*What is being asked*
In the listing below, starting at the line containing "10 inch 15U" and ending at the line containing "Add to Outlook (969, 837)", reproduce those lines with "Courses" replaced by "Classes" and everything else unchanged. Give only those lines, and leave out any pictures.

*Records shown*
** Start **

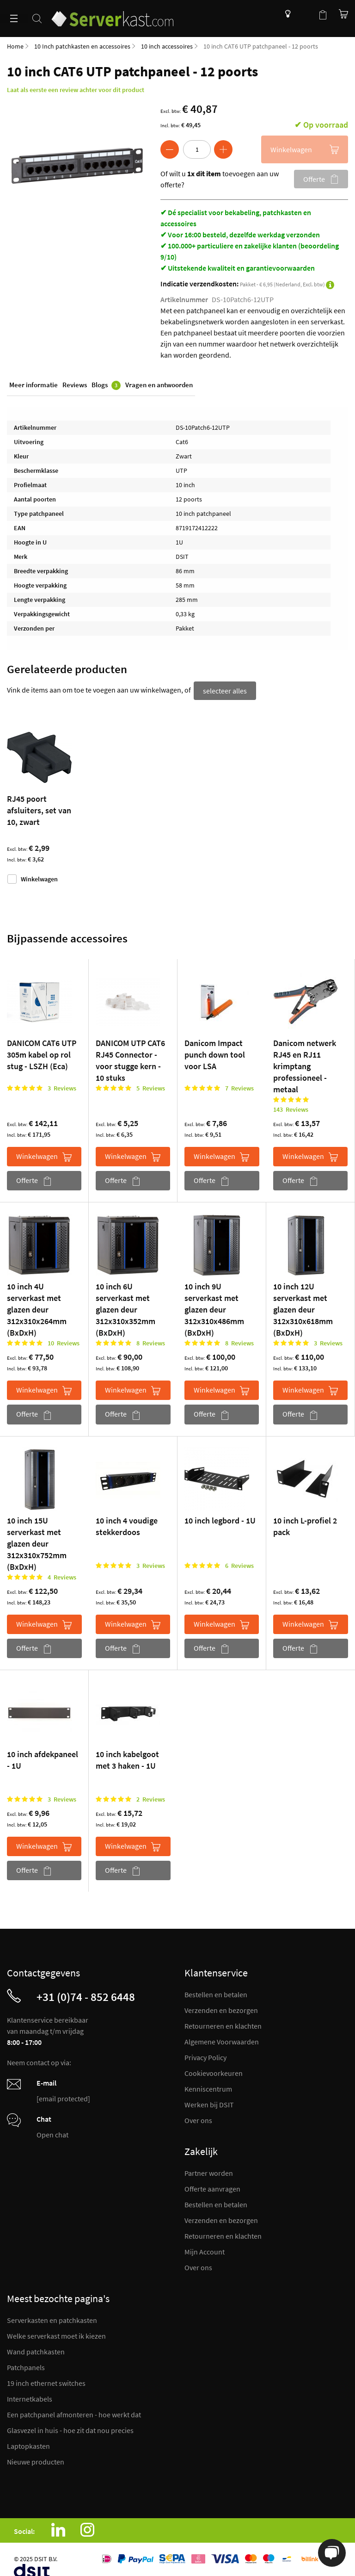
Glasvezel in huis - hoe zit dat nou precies (70, 2428)
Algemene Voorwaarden (221, 2039)
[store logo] (117, 12)
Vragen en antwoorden (159, 385)
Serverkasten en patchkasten (52, 2318)
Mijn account (304, 14)
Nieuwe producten (35, 2460)
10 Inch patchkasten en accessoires (82, 46)
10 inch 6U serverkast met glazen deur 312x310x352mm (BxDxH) (125, 1307)
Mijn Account (204, 2249)
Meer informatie (33, 385)
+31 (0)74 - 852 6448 (86, 1995)
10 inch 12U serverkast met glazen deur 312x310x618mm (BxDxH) (303, 1307)
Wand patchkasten (36, 2349)
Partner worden (208, 2171)
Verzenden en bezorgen (221, 2008)
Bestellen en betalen (215, 1992)
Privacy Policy (205, 2055)
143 (290, 1107)
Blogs (106, 386)
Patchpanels (26, 2365)
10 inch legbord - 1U (220, 1518)
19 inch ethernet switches (46, 2381)
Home (15, 46)
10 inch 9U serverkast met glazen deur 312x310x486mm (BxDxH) (214, 1307)
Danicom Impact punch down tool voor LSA (214, 1053)
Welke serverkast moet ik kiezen (56, 2334)
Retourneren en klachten (223, 2024)
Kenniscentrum (285, 14)
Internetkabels (29, 2397)
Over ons (198, 2118)
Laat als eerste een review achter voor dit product (75, 90)
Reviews (74, 385)
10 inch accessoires (167, 46)
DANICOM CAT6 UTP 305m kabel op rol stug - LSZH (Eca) (41, 1053)
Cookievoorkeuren (213, 2071)
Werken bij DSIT (209, 2102)
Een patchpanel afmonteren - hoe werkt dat (74, 2412)
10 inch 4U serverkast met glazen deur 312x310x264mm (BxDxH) (37, 1307)
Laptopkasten (28, 2444)
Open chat (52, 2132)
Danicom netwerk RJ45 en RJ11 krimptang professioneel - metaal (304, 1064)
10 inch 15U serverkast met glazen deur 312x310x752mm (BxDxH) (37, 1541)
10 (64, 1341)
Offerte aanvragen (212, 2187)
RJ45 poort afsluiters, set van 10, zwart (39, 808)
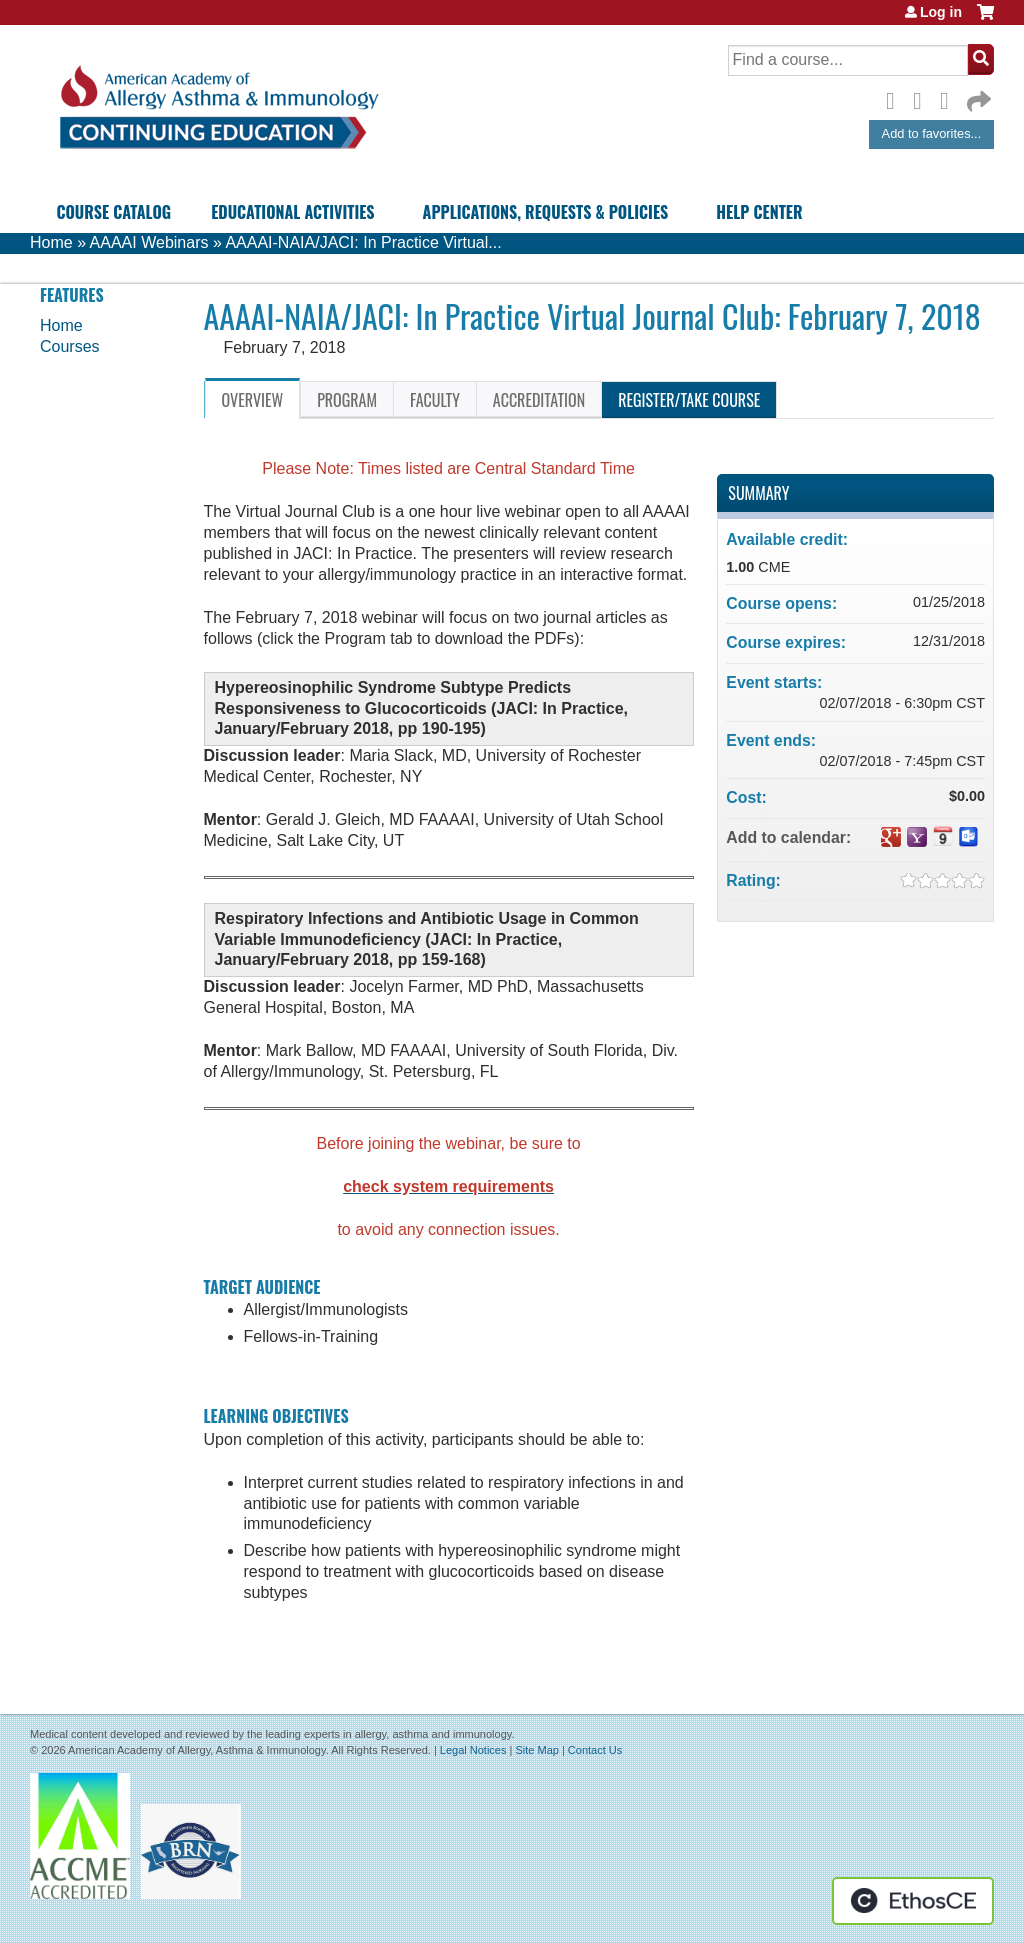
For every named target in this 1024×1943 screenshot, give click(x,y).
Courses (70, 346)
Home (51, 242)
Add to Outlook (969, 837)
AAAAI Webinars (149, 242)
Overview (253, 400)
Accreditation (539, 400)
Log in (941, 12)
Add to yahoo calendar (917, 837)
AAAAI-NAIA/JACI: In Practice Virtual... (363, 242)
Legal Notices (473, 1750)
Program (347, 400)
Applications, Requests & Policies (546, 212)
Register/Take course (689, 400)
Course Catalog (113, 212)
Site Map (536, 1750)
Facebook (896, 98)
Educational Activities (292, 212)
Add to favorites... (932, 133)
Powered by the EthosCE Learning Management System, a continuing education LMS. (913, 1901)
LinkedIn (950, 98)
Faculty (435, 400)
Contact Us (595, 1750)
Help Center (759, 212)
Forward (977, 96)
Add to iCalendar (943, 836)
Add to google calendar (891, 837)
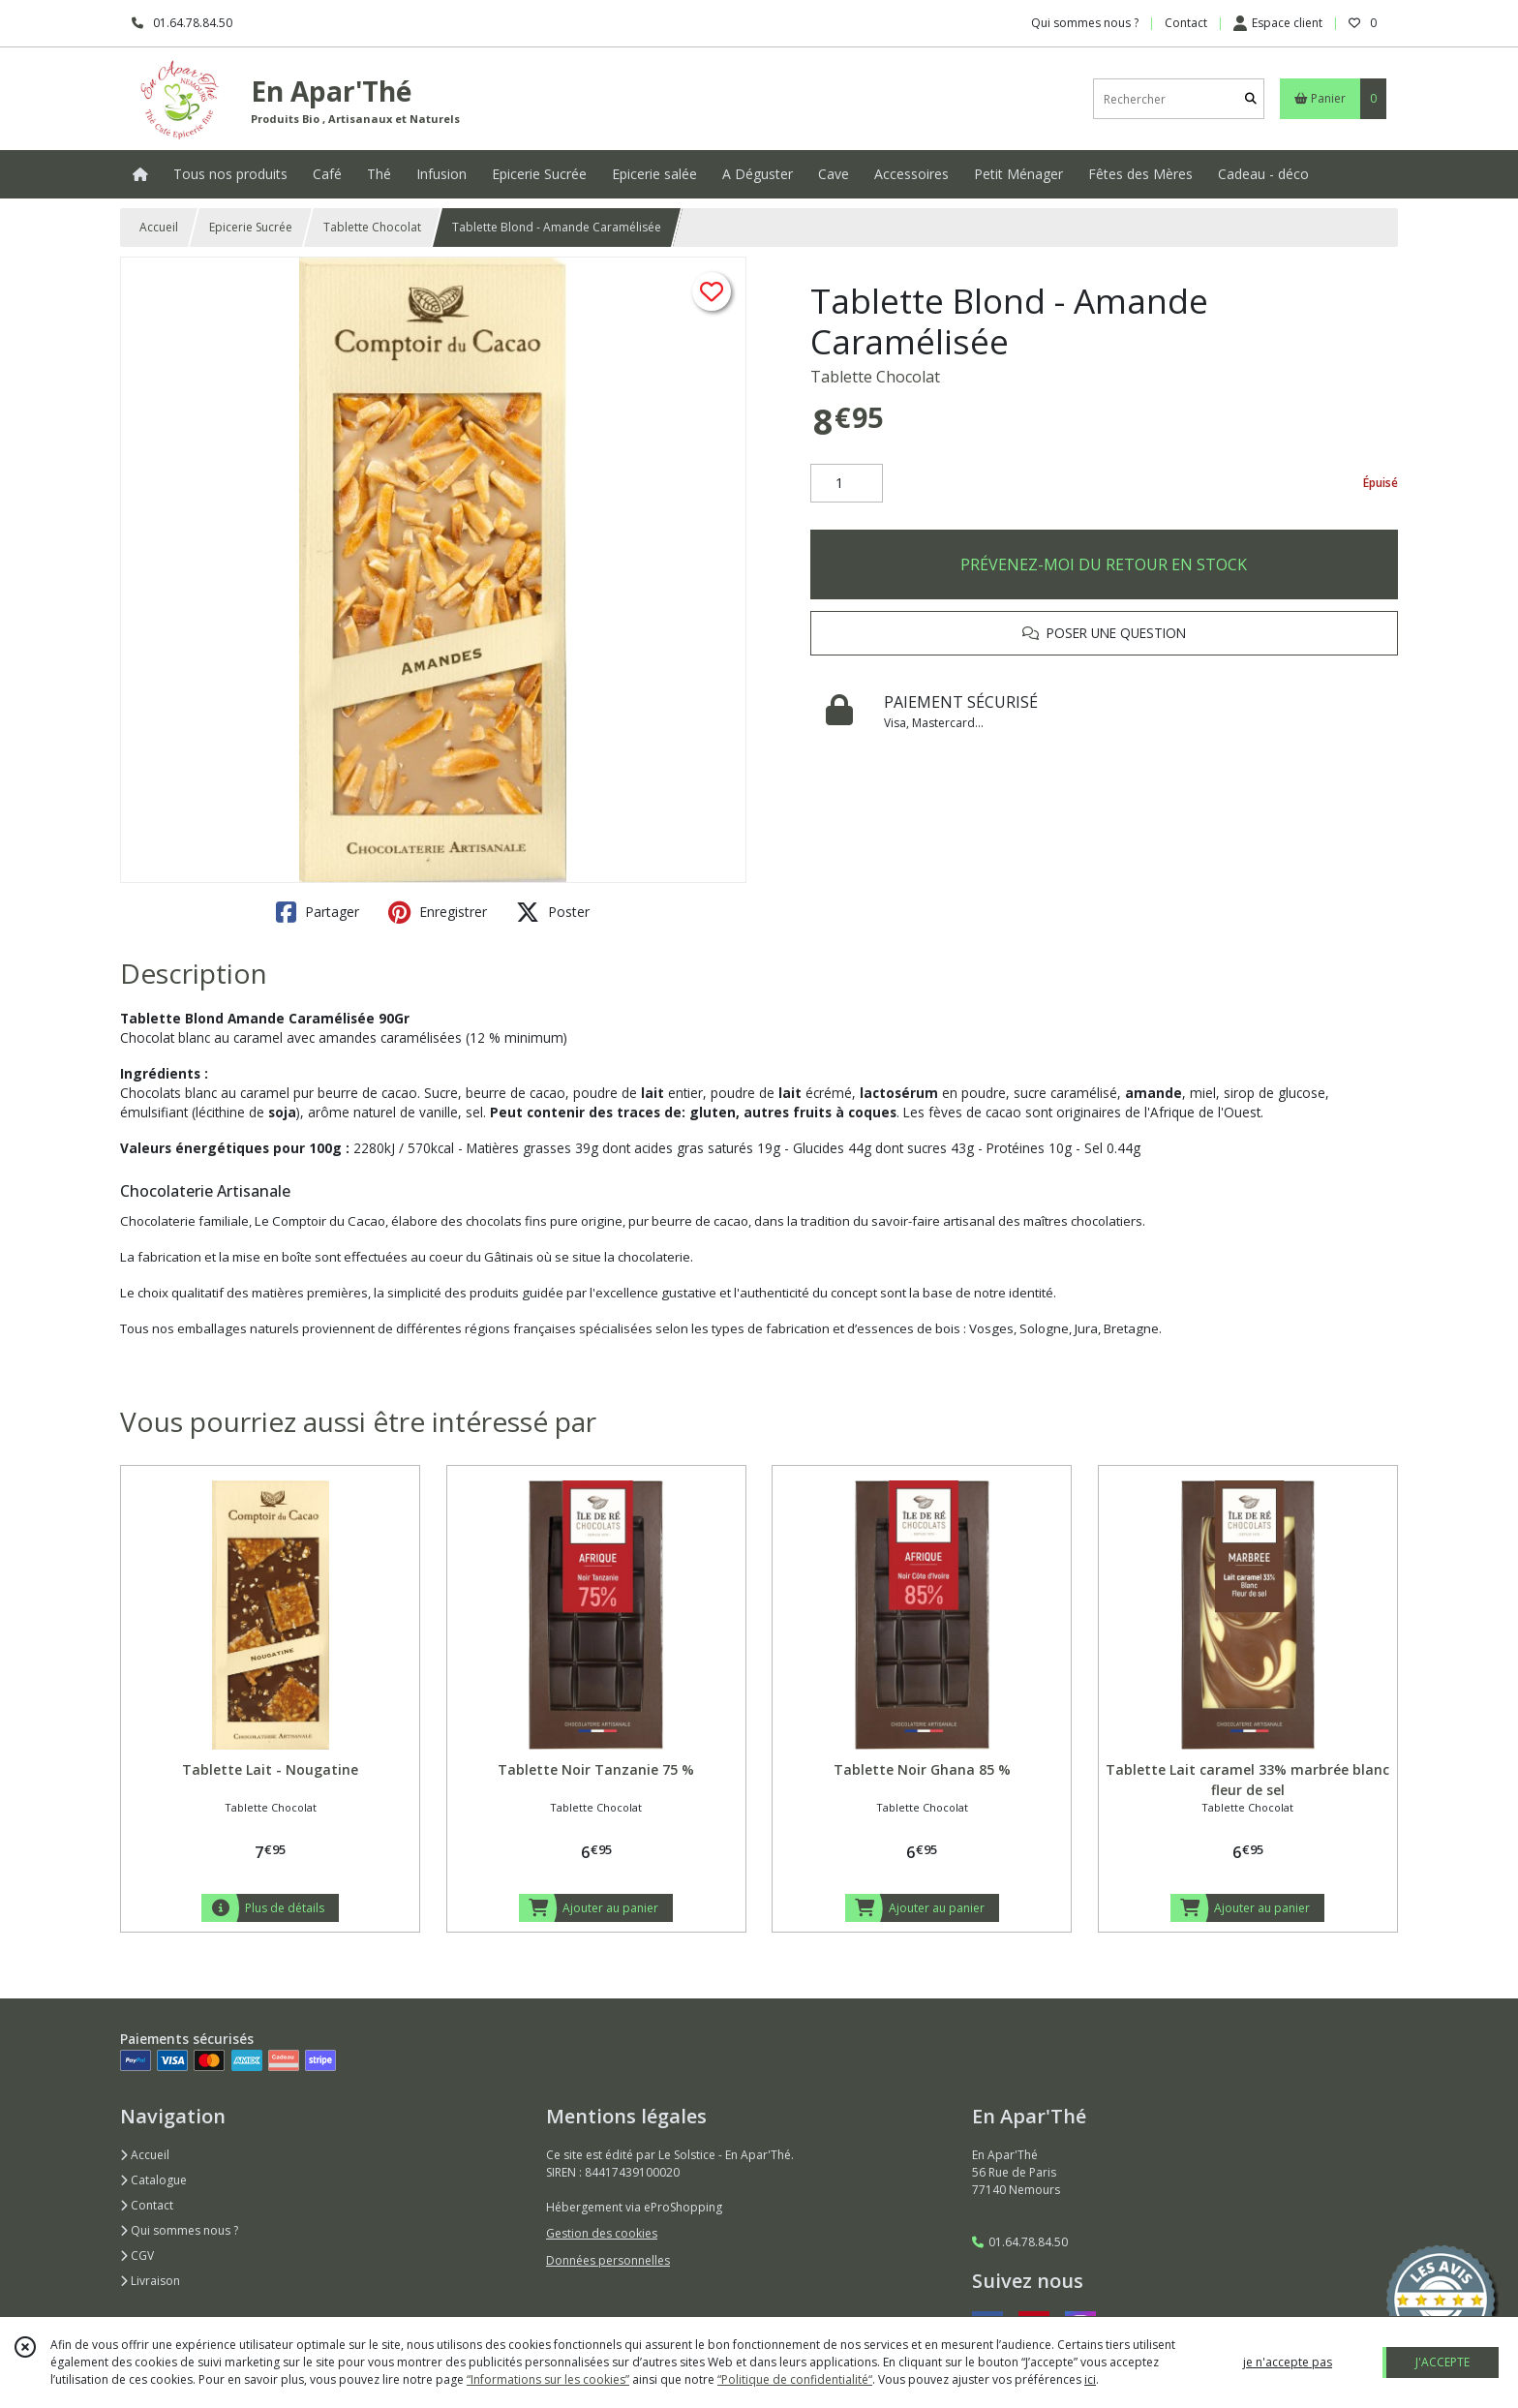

** End **

*Full solution*
10 inch 15U serverkast met glazen deur 312x310x752mm (BxDxH) (37, 1541)
10 (64, 1341)
Offerte aanvragen (212, 2187)
RJ45 poort afsluiters, set van 10, zwart (39, 808)
For every named target in this 1024×1943 screenshot, give click(x,y).
Classes (70, 346)
Home (51, 242)
Add to Outlook (969, 837)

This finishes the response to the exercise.